Thus the growth of society involves danger to the gradual conversion of government into something independent of and beyond the people, and the gradual seizure of its

powers by a ruling class-though not necessarily a class marked off by personal titles and a hereditary status do not accompany the concentration of powers, but follow it. The same methods which, in a little town where each knows his neighbour and matters of common interest are under the common eye, enable the citizens to freely govern themselves, may, in a great city, as we have in many cases seen, enable an organised ring of plunderers to gain and hold the government. So, too, as we see in Congress, and even in our State Legislatures, the growth of the country and the greater number of interests make the proportion of the votes of a representative, of which his constituents know or care to know, less and less. And so, too, the executive and judicial departments tend constantly to pass beyond the scrutiny of the people.

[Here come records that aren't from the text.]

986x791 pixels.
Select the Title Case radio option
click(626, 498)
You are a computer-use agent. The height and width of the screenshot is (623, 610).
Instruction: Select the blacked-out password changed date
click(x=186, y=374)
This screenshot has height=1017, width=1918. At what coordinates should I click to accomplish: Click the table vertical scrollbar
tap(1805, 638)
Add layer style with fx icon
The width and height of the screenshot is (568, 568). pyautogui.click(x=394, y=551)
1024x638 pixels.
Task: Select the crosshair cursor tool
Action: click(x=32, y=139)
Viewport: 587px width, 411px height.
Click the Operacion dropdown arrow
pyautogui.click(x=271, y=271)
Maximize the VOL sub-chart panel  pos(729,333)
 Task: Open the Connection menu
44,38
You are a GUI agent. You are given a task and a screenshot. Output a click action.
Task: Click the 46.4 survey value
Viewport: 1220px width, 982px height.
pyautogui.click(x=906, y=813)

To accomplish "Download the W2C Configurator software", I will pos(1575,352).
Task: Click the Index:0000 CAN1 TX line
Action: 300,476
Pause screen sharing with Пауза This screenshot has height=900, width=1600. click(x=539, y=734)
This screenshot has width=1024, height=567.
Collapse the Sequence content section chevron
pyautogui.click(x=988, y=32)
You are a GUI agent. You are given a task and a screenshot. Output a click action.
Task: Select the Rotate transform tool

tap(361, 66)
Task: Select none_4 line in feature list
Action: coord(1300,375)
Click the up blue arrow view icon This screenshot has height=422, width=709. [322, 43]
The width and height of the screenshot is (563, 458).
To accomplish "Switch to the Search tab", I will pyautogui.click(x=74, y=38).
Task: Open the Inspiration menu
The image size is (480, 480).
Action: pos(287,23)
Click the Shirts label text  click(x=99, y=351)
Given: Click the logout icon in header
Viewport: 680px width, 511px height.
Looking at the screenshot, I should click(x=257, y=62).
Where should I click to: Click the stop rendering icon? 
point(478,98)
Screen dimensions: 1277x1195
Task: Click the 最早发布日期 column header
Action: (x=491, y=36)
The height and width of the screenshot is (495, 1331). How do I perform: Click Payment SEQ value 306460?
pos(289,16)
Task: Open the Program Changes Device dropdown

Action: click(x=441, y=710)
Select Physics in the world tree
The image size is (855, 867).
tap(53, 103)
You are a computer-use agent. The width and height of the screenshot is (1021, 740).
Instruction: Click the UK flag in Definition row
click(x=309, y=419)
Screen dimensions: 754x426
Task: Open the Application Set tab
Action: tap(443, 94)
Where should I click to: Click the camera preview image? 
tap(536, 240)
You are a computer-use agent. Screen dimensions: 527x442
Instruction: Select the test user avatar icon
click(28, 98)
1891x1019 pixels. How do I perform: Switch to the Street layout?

But to the changes produced by growth are, with us, added the changes brought about by improved industrial methods. The tendency of steam and of machinery is to the division of labour, to the concentration of wealth and power. Workmen are becoming massed by hundreds and thousands in the employ of single individuals and firms; small storekeepers and merchants are becoming the clerks and salesmen of great business houses: we have already corporations whose revenues and pay-rolls belittle those of the greatest States. And with this concentration grows the facility of combination among these great business interests. How readily the railroad companies, the coal operators, the steel producers, even the match manufacturers, combine, either to regulate prices or to use the powers of government! The tendency in all branches of industry is to the formation of rings against which the individual is helpless, and which exert their power upon government whenever their interests may thus be served. It is not merely positively, but negatively, that great aggregations of wealth, whether individual or corporate, tend to corrupt government and take it out of the control of the masses of the people. "Nothing is more timorous than a million dollars-except two million dollars." Great wealth always supports the party in power. no matter how corrupt it may be. It never exerts itself for reform, for it instinctively fears change. It never struggles against misgovernment. When threatened by the holders of political power it does not agitate. nor appeal to the people it buys them off. It is in this way, no less than by its direct interference, that aggregated wealth corrupts government, and helps to make politics a trade. organised lobbies, both Legislative and Congressional, rely as much upon the fears as upon the hopes of moneyed interests. When "business" is dull their resource is to get up a Bill which some moneyed interest will pay them to beat. So, too, these large moneyed interests will subscribe to political funds, on the principle of keeping on the right side of those in power, just as railroad companies deadhead President Arthur when he goes to Florida to fish.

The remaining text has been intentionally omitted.